Pour Montbéliard, l’artiste a choisi comme point de départ un bateau réalisé pour une exposition à Rotterdam pendant la pandémie mondiale et qu’elle n’a jamais pu mettre à flot. Il devient la pierre angulaire d’une exposition qui suit mentalement le cheminement par voies d’eau des Pays-Bas à la France par le canal du Rhône au Rhin et, par la présence du véhicule familier de la vallée de l’Allan autour de Montbéliard à la Newton Creek à New York. CONFLUENCE combine, ainsi, des impressions textiles, des sculptures, des vidéos et des expérimentations sonores pour proposer un récit qui représente les deux lieux simultanément, en rassemblant des fragments qui pourraient provenir de l’un ou l’autre par un jeu de brouillage des pistes géographiques. Les murs du centre d’art sont recouverts de grands tirages réalisés à partir d’objets trouvés selon le procédé de transfert direct d’encre appelé « Gyotaku 10» ; une installation suspendue incorpore des fragments et des débris d’ici et là ; le bateau est suspendu dans son mouvement et une projection vidéo propose un récit raconté par la « voix de l’eau » qui réunit les deux paysages en un seul voyage, les deux lieux en un seul protagoniste.

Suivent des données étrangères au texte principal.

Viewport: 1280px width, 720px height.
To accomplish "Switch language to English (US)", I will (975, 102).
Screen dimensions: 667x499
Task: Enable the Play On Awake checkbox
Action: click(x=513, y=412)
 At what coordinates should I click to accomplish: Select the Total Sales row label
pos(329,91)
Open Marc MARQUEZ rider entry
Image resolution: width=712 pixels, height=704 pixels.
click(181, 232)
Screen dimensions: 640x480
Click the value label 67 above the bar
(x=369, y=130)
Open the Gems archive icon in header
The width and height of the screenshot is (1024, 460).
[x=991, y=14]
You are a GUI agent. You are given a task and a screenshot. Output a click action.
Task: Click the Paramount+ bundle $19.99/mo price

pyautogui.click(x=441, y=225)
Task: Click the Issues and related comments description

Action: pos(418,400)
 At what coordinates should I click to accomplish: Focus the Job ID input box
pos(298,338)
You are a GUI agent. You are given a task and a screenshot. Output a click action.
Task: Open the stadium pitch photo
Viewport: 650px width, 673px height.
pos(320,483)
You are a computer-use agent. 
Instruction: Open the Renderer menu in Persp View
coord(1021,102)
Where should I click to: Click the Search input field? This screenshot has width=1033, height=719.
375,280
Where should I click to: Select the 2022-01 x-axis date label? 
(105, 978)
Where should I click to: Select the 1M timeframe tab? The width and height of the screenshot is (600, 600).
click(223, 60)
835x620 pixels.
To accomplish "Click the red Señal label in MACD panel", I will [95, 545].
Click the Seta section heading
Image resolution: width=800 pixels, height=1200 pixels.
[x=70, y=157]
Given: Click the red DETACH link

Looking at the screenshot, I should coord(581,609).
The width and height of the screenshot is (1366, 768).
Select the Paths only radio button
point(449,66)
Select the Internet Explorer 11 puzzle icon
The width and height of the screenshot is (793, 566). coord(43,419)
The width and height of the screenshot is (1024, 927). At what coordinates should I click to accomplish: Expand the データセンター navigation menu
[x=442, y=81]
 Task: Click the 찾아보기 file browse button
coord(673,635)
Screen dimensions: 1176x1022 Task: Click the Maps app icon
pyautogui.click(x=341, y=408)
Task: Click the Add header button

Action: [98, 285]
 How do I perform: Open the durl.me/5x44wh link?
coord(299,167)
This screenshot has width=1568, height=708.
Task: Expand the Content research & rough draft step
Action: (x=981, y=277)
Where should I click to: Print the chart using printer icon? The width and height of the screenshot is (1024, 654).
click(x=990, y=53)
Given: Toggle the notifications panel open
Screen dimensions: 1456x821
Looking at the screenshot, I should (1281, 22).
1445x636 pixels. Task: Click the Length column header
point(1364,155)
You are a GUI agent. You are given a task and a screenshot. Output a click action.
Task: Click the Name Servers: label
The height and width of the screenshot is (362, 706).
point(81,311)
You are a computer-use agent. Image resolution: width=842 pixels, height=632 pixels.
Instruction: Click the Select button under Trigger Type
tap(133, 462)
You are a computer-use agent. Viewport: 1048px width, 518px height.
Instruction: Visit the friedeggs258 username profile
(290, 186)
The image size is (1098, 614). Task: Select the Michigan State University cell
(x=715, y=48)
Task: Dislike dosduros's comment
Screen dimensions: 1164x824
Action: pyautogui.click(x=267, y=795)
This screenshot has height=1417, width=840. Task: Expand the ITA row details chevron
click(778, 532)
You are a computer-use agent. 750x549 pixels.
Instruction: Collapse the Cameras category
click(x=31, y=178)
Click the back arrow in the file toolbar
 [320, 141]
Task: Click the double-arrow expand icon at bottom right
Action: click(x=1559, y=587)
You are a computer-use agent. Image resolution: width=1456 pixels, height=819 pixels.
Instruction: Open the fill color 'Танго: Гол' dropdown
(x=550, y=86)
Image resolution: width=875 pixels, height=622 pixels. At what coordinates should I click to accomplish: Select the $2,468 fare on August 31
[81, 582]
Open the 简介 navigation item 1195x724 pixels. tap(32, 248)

Selon ses propres termes, Marie Lorenz s’est inspirée pour concevoir cette exposition d’une citation de l’auteur américain de science-fiction Kim Stanley Robinson :
« La science-fiction fonctionne à partir d’une double action, comme les lunettes pour regarder des films en 3D. L’une des lentilles de la machinerie esthétique de la science-fiction dépeint un avenir qui pourrait se réaliser ; c’est une sorte de réalisme proleptique. L’autre lentille présente une vision métaphorique de notre moment présent, à la manière de symboles dans un poème. Ensemble, les deux points de vue se combinent et se transforment en une vision de l’histoire qui s’étend magiquement vers l’avenir 11».
Avec CONFLUENCE, Marie Lorenz propose une autre métaphore des lunettes 3D, où elle remplace les verres par les notions d’« ici » et de « là-bas ». La vallée de l’Allan autour de Montbéliard et Newton Creek à New York sont deux territoires diversement touchés par l’industrialisation ou par le besoin à court terme de modifier leur paysage. Mais de rares oiseaux migrateurs traversent parfois la ligne d’horizon d’une des deux villes et l’espace des possibilités s’en retrouve alors élargit.